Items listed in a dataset
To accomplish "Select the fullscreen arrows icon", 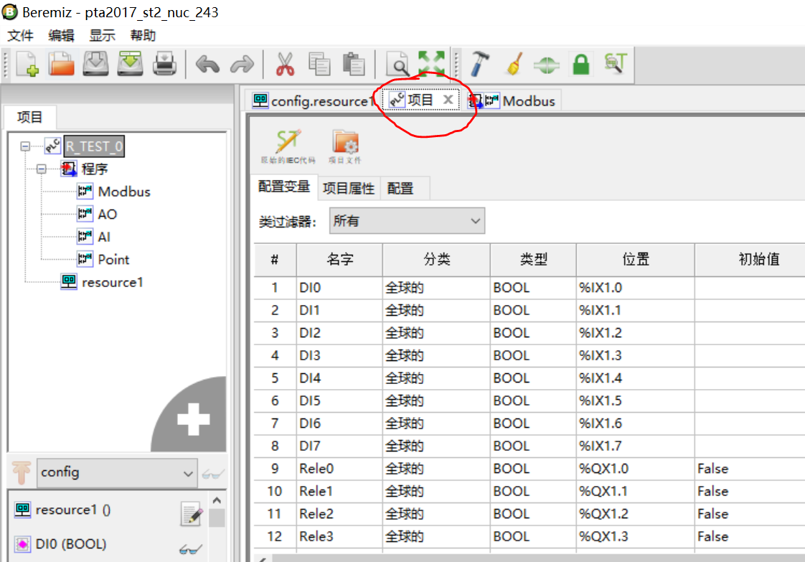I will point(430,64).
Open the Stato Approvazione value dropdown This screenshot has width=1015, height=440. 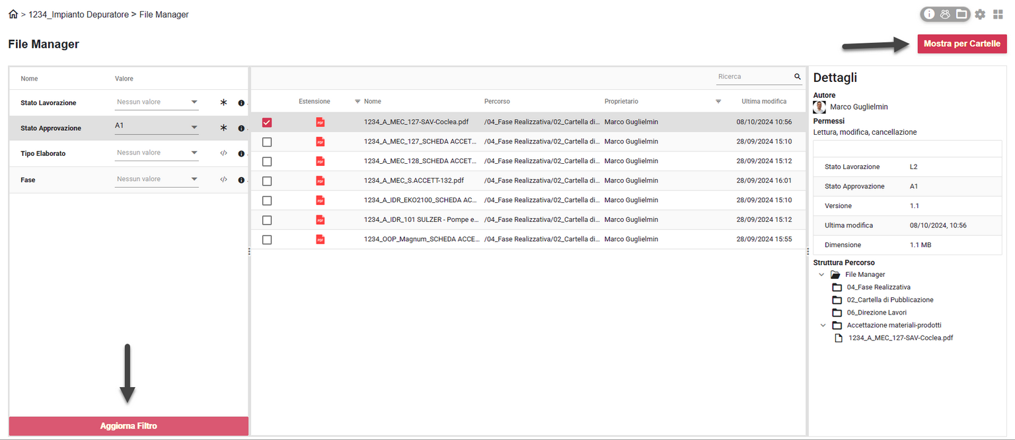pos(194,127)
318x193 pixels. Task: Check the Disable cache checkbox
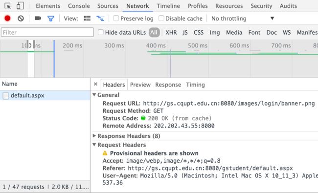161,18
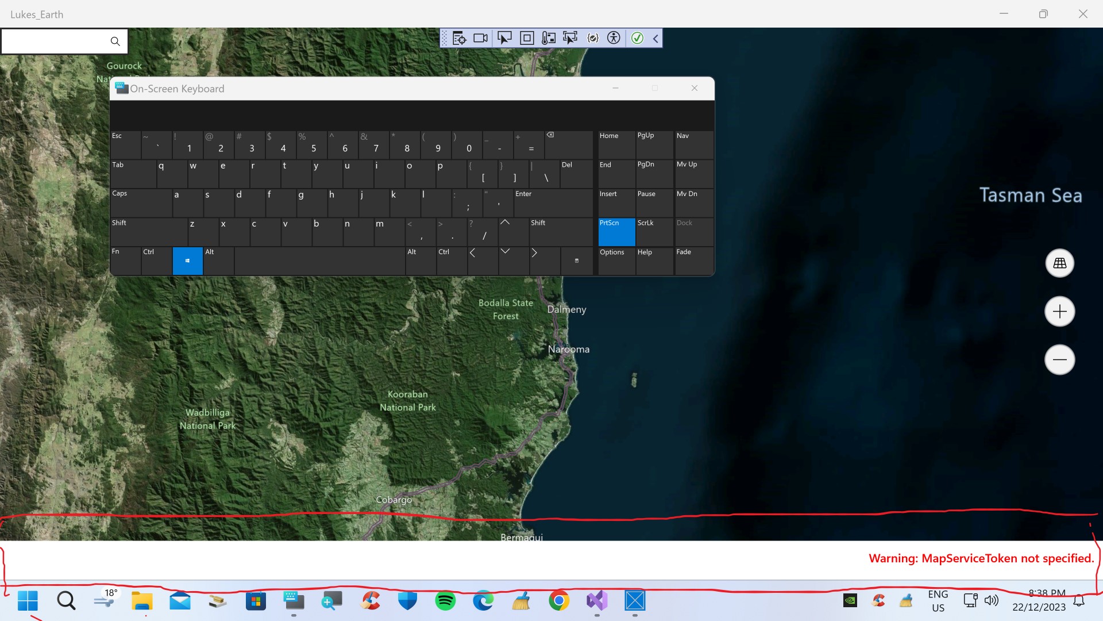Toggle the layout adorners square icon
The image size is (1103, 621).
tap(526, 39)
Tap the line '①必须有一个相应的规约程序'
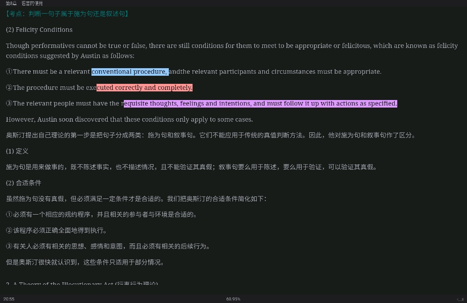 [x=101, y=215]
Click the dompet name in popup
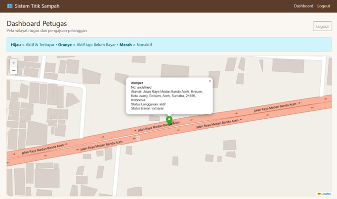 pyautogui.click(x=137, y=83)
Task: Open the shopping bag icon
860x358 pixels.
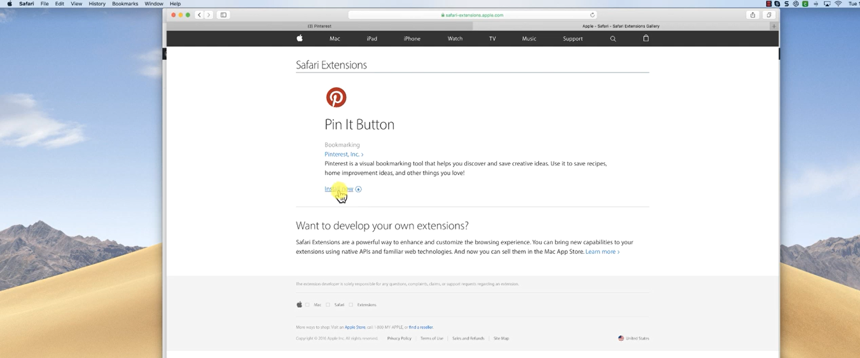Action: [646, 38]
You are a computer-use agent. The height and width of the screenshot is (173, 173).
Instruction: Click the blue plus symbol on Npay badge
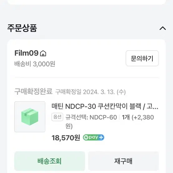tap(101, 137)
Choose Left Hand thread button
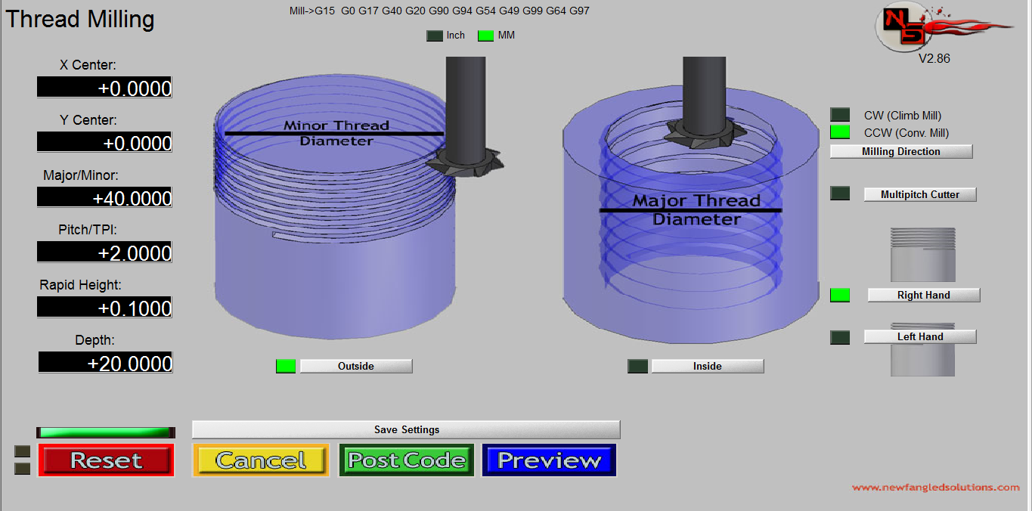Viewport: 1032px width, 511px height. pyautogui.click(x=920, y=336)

◆ **Problem**
Lay out the lines of the material starting at the line containing "Task: Open the shopping bag icon" and ending at the last line of the material as a JSON list of strings, one string per line, with blank lines omitted and the pictures left out.

◆ **Result for this exercise**
[
  "Task: Open the shopping bag icon",
  "860x358 pixels.",
  "Action: [646, 38]",
  "You are a computer-use agent. The height and width of the screenshot is (173, 173).",
  "Instruction: Click the blue plus symbol on Npay badge",
  "tap(101, 137)",
  "Choose Left Hand thread button",
  "Viewport: 1032px width, 511px height. pyautogui.click(x=920, y=336)"
]